Los faros de la camioneta alumbraron la puerta del pabellón cuando ésta se detuvo frente al jardín. Unos hombres saltaron de la parte trasera, quizá cuatro, quizá seis, todos con pasamontañas negros, todos con uniformes militares sin galones ni insignias, todos armados con fusiles automáticos. Hubo gritos, cosas que caían, portazos, más gritos. Mientras tanto, con la cara pegada a la tierra seca, sintiendo el polvo que me entraba por la nariz, traté de contener el temblor de mis costillas. Los gritos continuaron, más cosas cayeron, hasta que, quizá cinco minutos después, salió el jefe. El chofer, que se había quedado al volante, prendió el motor. Entonces los vi salir. No los reconocí, pero supe que eran estudiantes, ambos son el pelo revuelto, los movimientos torpes de quien está a medio camino del sueño a la vigilia. Uno de ellos descalzo, con un pijama de franela de cuadros, el otro con sayonaras, en calzoncillos, caminaban con las manos en la nuca, empujados por el cañón del fusil automático de los uniformados. Detrás de ellos salió otro con las manos en alto, completamente vestido, inclusive lúcido, como si no se hubiera acostado todavía. Caminaba con una extraña tranquilidad. Lo reconocí. Era, como yo, jefe de prácticas, pero en la facultad de economía. Más de una vez lo había oído discutir vivamente en el comedor, con una voz que tenía acento andino, pero que sonaba extrañamente cultivada para un jefe de prácticas, la voz de un locutor de radio. Se decía que pertenecía a Vanguardia Roja. Quizá por eso yo había evitado siempre sentarme en su mesa.
Los dos primeros subieron a empellones a la camioneta, pero el jefe de prácticas de economía política subió muy despacio, como si estuviera emprendiendo un viaje de rutina. Entonces salió el último de los uniformados. Quizá tropezó con la barra de fierro que había expuesta en la grada, porque trastabilló, lanzó una carajeada, luego se oyó un ruido metálico rebotando en el cemento de la grada hacia el jardín. No supe qué era, tampoco me interesaba, porque mi cuerpo, completamente helado, temblaba, obligándome a respirar con la boca abierta. Yo estaba oculto detrás de los arbustos de granada a pocos metros de él.

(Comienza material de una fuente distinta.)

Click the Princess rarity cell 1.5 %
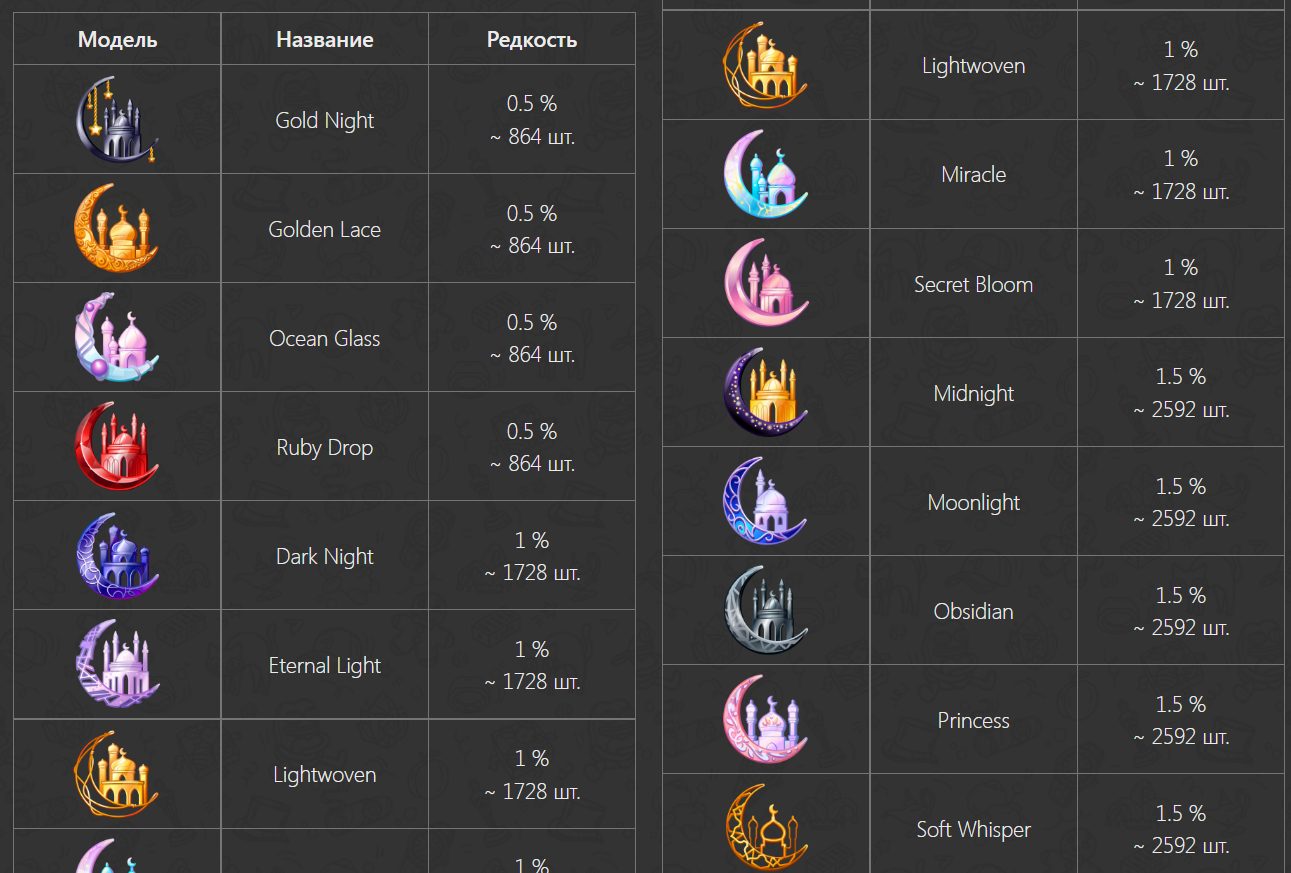Viewport: 1291px width, 873px height. pos(1181,705)
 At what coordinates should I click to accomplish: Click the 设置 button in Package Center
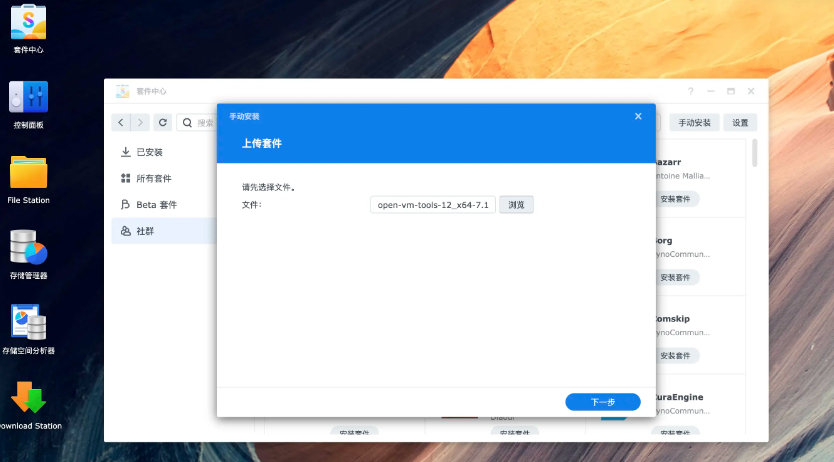coord(740,123)
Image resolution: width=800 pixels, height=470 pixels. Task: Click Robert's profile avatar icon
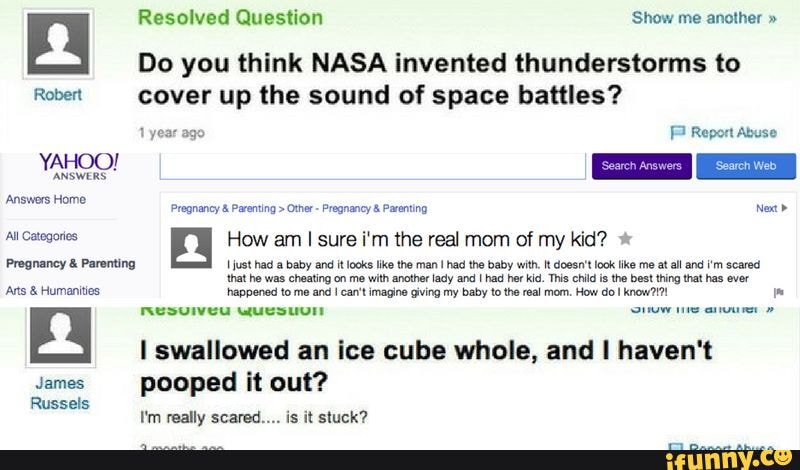[57, 46]
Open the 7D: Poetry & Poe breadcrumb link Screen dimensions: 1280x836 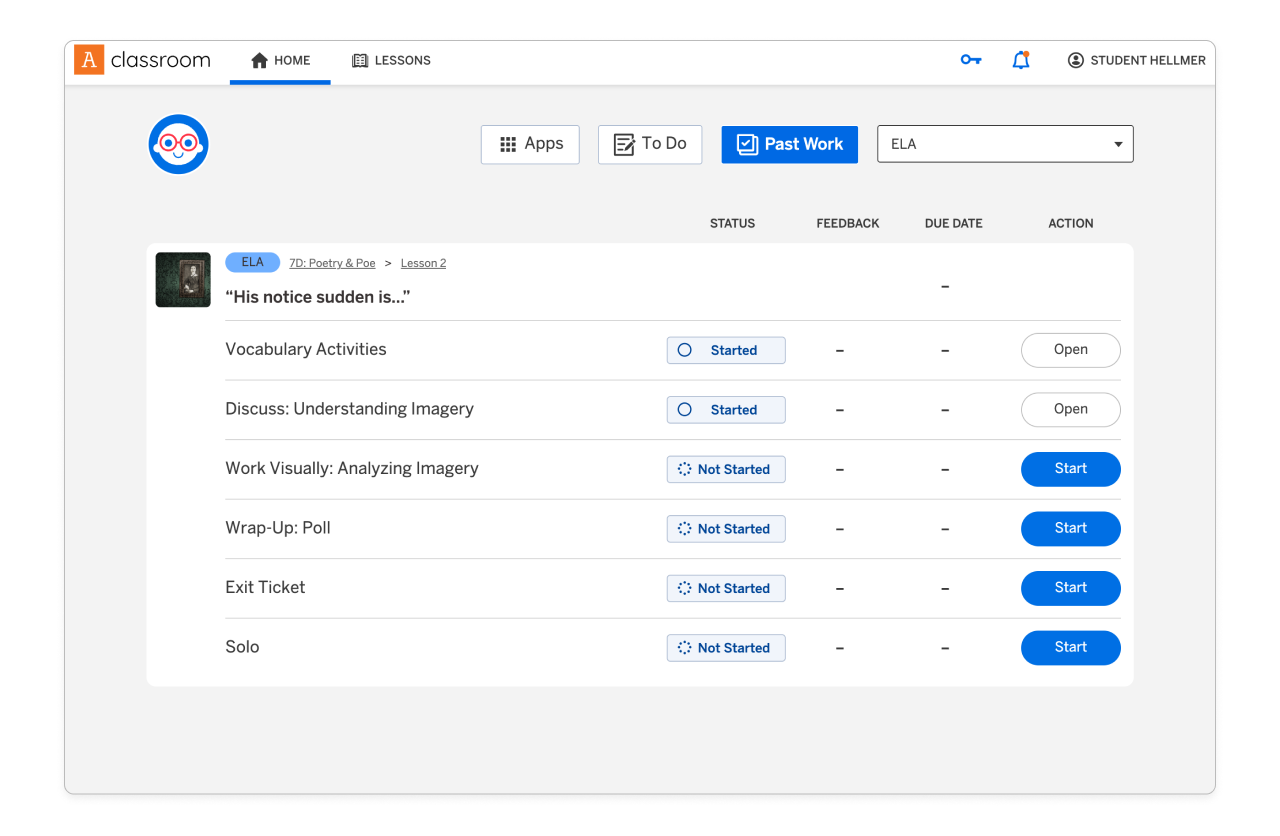(x=332, y=262)
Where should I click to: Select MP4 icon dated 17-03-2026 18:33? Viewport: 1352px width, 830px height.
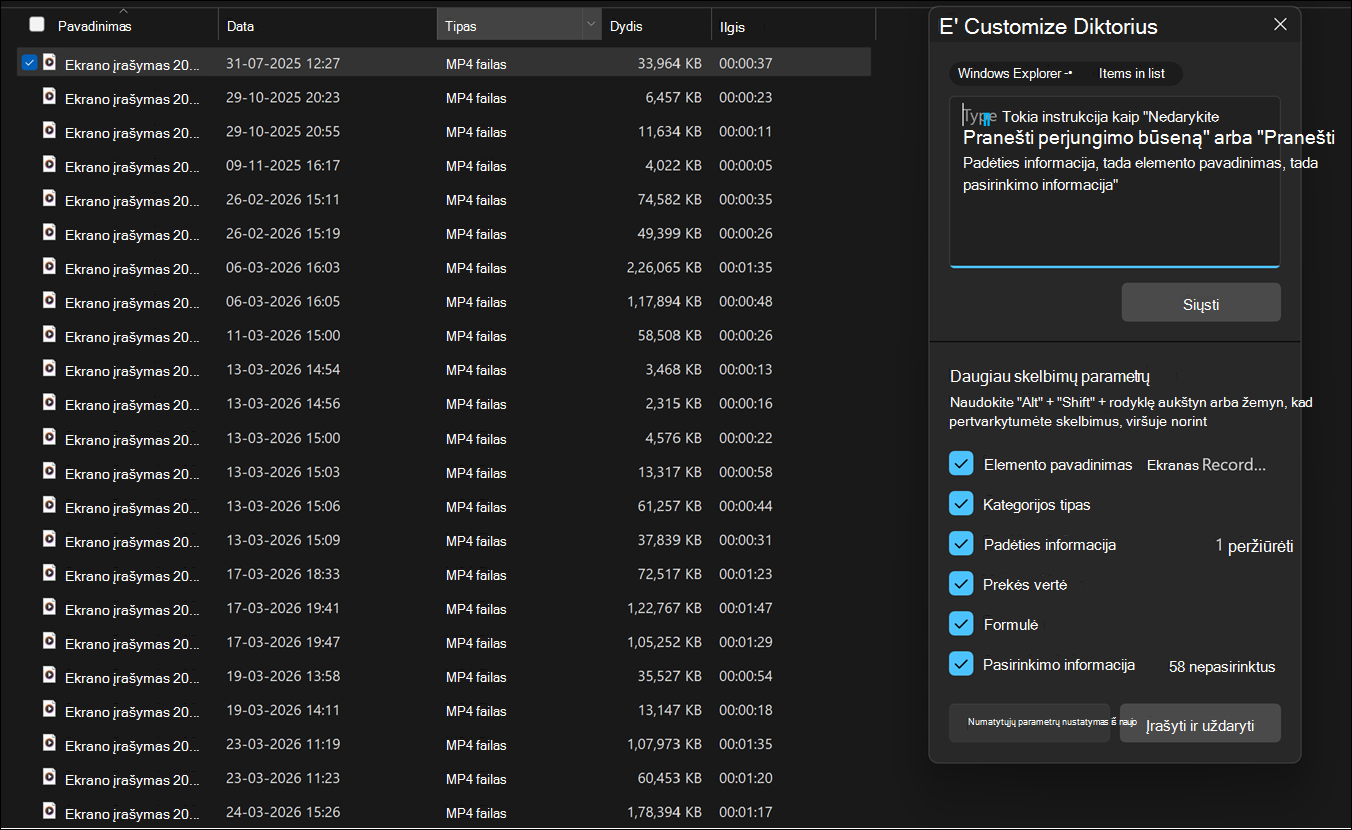coord(48,574)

El uniformado alumbró hacia el jardín con la linterna montada en el fusil automático. Éste es el final, pensé, esta misma noche estaré contigo en el infierno. Pero el jefe de los uniformados, soltando una imprecación, lo llamó desde la puerta. El soldado lanzó una maldición antes de subir a la camioneta que, como un reptil que se acerca a una presa acorralada, avanzó lentamente hasta la calle principal. La antena volvió a brillar bajo el poste de luz, pasaron por la biblioteca, cruzaron la garita de control sin detenerse, luego se perdieron en la carretera de acceso al puente que cruzaba el río.
Nunca más volvimos a ver a ninguno de los que se llevaron aquella noche.